Basically, the technique is called the "NuGet bait and switch"; you would need to create a NuGet package that contains a PCL library and a platform-specific library (one for each platform).
Let's imagine that your PCL is going to be called "AwesomeMvvm". You would need:
- AwesomeMvvm (Portable Class Library)
- AwesomeMvvm.Silverlight
- AwesomeMvvm.Windows81
- ...
When you attempt to use the ICommand
interface in your portable class library (PCL), you will get an error stating Cannot resolve symbol ICommand
. To solve this, simply create an interface making sure it is in the same namespace System.Windows.Input
. Your portable class library can now compile!

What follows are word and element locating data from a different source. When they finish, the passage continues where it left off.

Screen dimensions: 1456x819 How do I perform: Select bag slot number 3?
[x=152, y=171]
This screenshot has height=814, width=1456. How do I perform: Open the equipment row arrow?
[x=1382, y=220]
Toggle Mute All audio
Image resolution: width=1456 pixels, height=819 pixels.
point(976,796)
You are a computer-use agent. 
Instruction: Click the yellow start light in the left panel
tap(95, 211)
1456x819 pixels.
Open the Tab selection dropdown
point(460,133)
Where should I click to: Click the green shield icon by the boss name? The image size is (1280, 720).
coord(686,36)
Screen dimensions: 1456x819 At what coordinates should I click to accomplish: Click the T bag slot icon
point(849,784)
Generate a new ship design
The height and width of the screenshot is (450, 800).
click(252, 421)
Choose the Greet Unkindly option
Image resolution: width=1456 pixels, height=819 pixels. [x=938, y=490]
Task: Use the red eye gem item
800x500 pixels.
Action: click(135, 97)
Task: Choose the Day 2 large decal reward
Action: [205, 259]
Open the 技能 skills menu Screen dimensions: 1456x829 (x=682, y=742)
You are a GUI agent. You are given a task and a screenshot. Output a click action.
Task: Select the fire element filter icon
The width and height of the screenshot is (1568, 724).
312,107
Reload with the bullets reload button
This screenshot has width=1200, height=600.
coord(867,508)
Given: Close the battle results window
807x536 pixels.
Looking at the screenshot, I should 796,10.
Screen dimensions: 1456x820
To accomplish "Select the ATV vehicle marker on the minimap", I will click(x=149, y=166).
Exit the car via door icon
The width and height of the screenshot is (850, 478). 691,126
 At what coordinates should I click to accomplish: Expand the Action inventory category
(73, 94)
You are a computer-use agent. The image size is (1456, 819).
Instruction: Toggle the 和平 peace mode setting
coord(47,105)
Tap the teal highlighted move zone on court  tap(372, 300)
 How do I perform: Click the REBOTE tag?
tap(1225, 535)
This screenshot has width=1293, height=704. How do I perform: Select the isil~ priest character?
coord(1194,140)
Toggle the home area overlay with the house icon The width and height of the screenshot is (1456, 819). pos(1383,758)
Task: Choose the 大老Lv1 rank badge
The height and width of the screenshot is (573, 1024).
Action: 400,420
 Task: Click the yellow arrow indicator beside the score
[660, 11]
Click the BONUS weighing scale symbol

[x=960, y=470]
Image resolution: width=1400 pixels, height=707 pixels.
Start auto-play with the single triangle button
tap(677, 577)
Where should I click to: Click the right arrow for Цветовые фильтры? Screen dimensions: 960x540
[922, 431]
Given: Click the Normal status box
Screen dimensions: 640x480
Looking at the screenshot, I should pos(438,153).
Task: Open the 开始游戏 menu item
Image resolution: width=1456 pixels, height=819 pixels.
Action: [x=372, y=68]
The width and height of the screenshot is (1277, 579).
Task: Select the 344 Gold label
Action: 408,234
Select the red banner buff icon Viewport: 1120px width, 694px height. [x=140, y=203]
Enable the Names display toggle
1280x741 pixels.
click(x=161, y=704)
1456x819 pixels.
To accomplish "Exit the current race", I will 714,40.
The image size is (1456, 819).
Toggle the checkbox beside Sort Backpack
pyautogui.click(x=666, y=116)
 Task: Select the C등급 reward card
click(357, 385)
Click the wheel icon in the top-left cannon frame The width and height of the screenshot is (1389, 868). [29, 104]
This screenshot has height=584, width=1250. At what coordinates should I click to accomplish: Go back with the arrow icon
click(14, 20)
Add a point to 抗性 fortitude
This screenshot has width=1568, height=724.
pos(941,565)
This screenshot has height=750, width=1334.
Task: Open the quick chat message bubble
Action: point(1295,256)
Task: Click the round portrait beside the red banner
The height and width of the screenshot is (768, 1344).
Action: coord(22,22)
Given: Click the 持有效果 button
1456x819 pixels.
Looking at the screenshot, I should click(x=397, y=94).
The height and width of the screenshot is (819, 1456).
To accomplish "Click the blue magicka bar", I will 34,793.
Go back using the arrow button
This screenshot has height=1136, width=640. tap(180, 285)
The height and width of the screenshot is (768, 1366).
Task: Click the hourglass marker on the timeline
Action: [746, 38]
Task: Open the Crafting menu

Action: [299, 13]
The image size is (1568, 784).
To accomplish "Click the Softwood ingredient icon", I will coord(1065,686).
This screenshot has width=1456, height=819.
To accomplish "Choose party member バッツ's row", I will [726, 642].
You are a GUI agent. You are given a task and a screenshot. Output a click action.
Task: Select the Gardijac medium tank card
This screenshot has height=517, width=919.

Now that your portable class library is compiled, create your platform-specific libraries and add a reference to your portable class library to them. Each of these libraries only need one code file that contains the TypeForwardedToAttribute
as an assembly-level attribute:
[assembly: System.Runtime.CompilerServices.TypeForwardedTo(typeof(System.Windows.Input.ICommand))]
The final step is to create a single NuGet package containing the portable class library, as well as each platform-specific library. If you did everything correctly, add a reference from your NuGet feed and everything should work just fine. NuGet will prefer the platform-specific libraries whenever it can, each of which rely on the portable class library. The trick is that at runtime it will use the native version of ICommand
because you specified to forward your portable class library version to be forwarded to the platform-specific version.